Attacks on the FBI by President Trump and Attorney General Bill Barr have prompted a rebuke from former FBI and CIA Director William Webster, who called the aspersions "dangerous and unwarranted."
In an op-ed in the New York Times published Monday, Webster, the only person to lead both the FBI and CIA, wrote that the "integrity of the institutions" tasked with protecting civil order are "under assault from too many people whose job it should be to protect them."
"Calling FBI professionals 'scum,' as the president did, is a slur against people who risk their lives to keep us safe," Webster wrote. "Mr. Barr's charges of bias within the FBI, made without providing any evidence and in direct dispute of the findings of the nonpartisan inspector general, risk inflicting enduring damage on this critically important institution."
Webster, who was tapped to lead the FBI by President Jimmy Carter and then appointed to serve as director of the CIA by President Ronald Reagan, said Barr is a "longtime friend" but called the criticisms by him and Mr. Trump "troubling in the extreme."
"The country can ill afford to have a chief law enforcement officer dispute the Justice Department's own independent inspector general's report and claim that an FBI investigation was based on a 'completely bogus narrative,'" Webster wrote.
Webster's warning stemmed from attacks Barr and Mr. Trump hurled at the FBI following the release of a long-awaited report from Justice Department Inspector General Michael Horowitz that examined the origins of the bureau's investigation into ties between Trump campaign officials and Russians.
Horowitz determined the FBI was justified in launching the probe but found 17 major errors in the bureau's handling of its application and renewal requests to surveil former Trump campaign aide Carter Page.
Mr. Trump condemned FBI Director Christopher Wray after the report was unveiled and claimed on Twitter Wray would "never be able to fix the FBI" because of his reading of the findings.
Barr also blasted the FBI for engaging in "inexplicable behavior" and said the bureau's investigation was based on a "completely bogus narrative."

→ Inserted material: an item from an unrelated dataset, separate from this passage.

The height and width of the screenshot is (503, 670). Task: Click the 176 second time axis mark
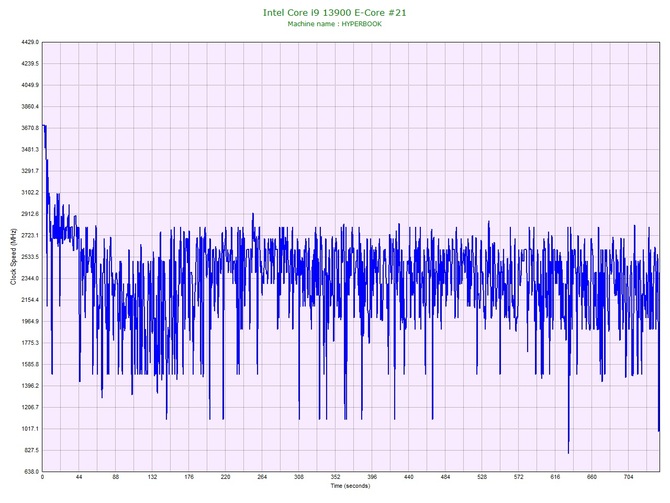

Webster wrote he is "deeply disturbed" by Mr. Trump's criticisms of Wray and said the president's suggestion that he could be fired — by referring to Wray as the "current director" in his tweet — "disturbs me greatly."
"I have complete confidence in Mr. Wray, and I know that the FBI is not a broken institution," he said. "It is a professional agency worthy of respect and support. The derision and aspersions are dangerous and unwarranted."